▶ **DESCRIPTION OF THE TASK**:
Retype, without changes, every line from the line that contains "The height and width of the screenshot is (379, 588)." through the final line of the records. Exclude pictures.

[Dataset entries]
..........

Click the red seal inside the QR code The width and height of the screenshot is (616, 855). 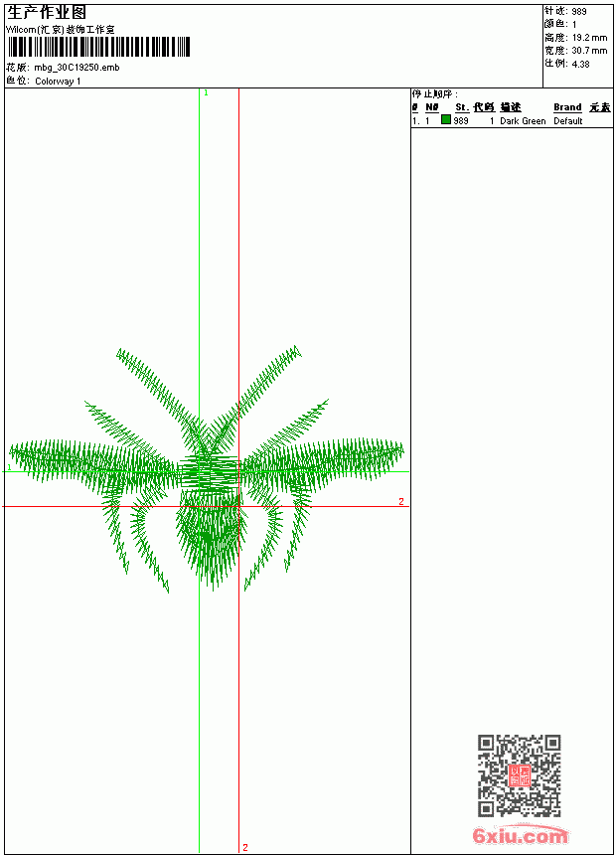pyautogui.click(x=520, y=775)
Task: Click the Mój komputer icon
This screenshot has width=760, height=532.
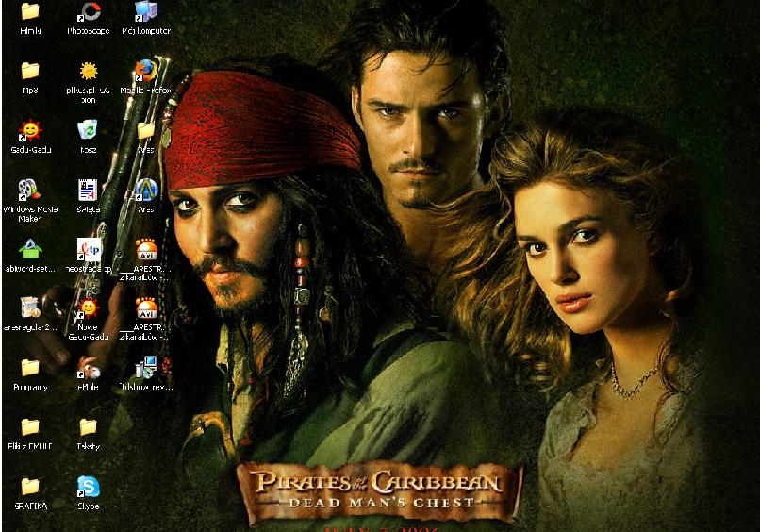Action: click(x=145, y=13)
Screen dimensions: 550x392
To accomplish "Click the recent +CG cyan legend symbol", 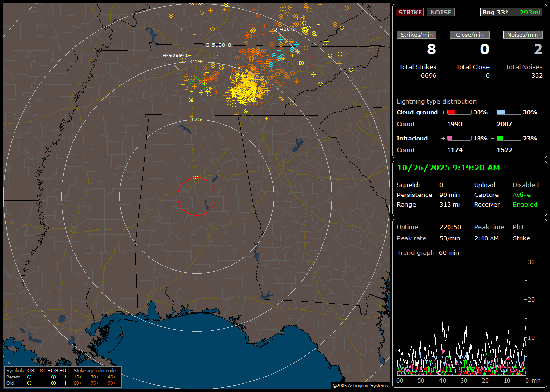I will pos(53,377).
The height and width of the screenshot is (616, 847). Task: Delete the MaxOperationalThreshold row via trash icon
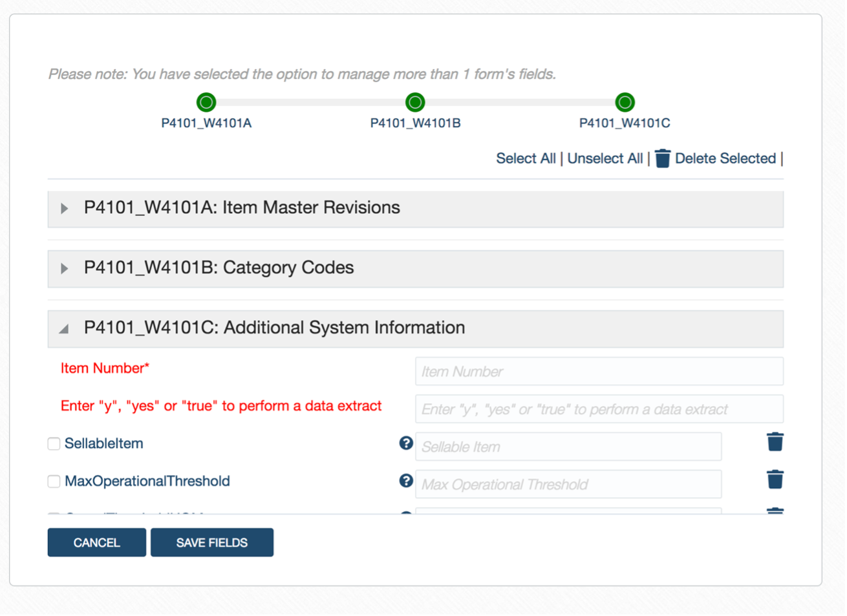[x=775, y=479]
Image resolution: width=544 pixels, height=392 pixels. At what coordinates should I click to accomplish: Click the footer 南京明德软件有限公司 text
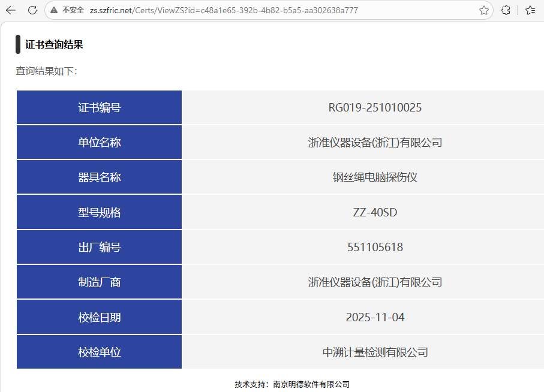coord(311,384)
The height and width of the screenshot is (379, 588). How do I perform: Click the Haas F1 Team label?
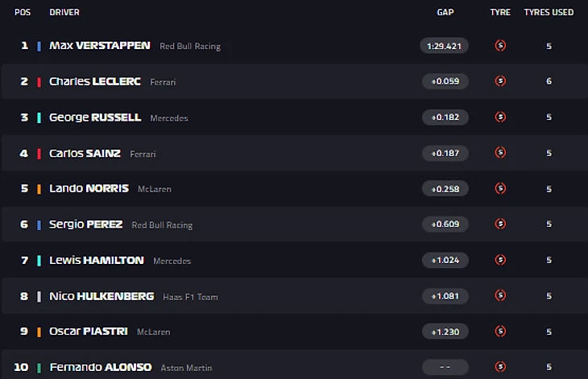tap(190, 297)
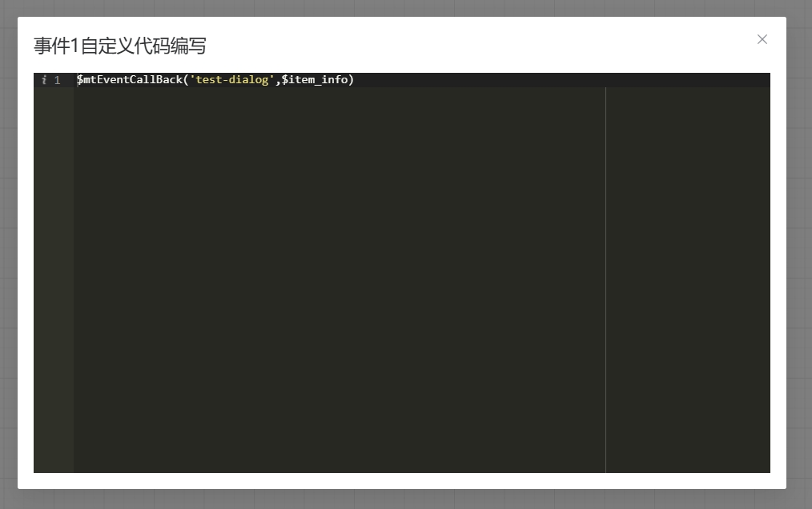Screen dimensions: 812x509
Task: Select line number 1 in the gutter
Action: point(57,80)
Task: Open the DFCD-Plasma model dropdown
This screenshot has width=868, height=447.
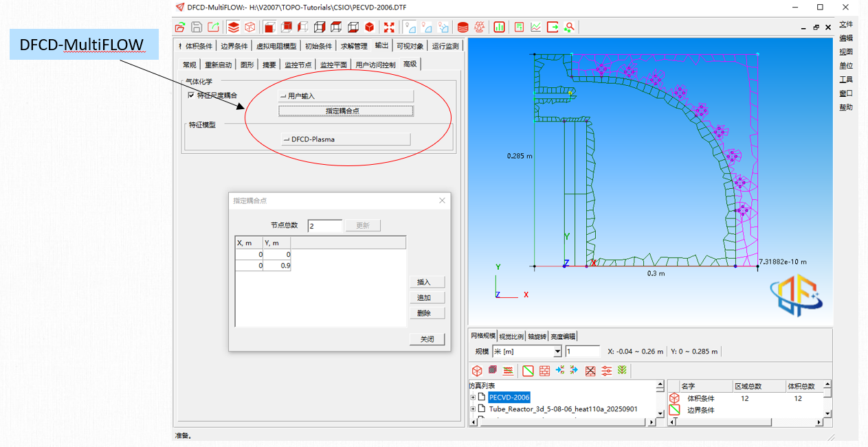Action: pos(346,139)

..........

▶ **SOLUTION TO THE PROBLEM**:
The height and width of the screenshot is (379, 588). How do I perform: Click the Haas F1 Team label?
tap(190, 297)
Screen dimensions: 812x509
Task: Select line number 1 in the gutter
Action: point(57,80)
Task: Open the DFCD-Plasma model dropdown
This screenshot has width=868, height=447.
Action: pos(346,139)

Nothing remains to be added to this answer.